Work request:
Would you restate the entries below word for word, starting at the first line and ending with the one that has "This screenshot has width=647, height=644."?

Source data:
* * *

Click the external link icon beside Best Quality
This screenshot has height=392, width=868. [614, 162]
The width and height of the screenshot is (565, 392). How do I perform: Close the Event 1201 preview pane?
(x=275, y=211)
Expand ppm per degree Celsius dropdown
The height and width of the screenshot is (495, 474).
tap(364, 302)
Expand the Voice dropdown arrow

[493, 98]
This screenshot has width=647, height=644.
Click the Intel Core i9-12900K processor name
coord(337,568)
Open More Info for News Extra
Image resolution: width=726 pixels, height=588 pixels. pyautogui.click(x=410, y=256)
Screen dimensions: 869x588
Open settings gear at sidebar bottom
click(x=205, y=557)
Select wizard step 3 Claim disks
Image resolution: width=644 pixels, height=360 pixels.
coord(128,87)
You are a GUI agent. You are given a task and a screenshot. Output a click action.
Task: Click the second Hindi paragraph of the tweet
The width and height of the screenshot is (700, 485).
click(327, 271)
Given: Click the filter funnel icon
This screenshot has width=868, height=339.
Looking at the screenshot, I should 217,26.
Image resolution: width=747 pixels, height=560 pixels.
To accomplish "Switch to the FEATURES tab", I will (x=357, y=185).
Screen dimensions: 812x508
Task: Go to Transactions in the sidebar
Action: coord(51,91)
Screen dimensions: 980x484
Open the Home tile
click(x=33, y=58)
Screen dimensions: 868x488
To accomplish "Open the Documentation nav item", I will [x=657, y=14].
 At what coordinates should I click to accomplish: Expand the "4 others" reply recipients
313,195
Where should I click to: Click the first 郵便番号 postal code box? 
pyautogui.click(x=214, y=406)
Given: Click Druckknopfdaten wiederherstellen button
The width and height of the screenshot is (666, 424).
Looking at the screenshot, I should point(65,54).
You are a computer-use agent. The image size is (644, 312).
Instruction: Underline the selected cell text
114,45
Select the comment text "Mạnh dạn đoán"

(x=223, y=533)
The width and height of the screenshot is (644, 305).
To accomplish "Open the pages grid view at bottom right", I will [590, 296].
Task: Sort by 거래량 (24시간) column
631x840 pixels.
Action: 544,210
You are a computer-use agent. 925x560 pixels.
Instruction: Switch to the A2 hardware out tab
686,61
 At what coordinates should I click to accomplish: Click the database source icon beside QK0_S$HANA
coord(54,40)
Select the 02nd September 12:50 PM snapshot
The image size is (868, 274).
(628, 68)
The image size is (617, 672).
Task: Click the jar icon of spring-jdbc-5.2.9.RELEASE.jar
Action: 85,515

* * *

Task answer:
Click the external link icon beside Best Quality
This screenshot has height=392, width=868. [614, 162]
The width and height of the screenshot is (565, 392). How do I perform: Close the Event 1201 preview pane?
(x=275, y=211)
Expand ppm per degree Celsius dropdown
The height and width of the screenshot is (495, 474).
tap(364, 302)
Expand the Voice dropdown arrow

[493, 98]
This screenshot has width=647, height=644.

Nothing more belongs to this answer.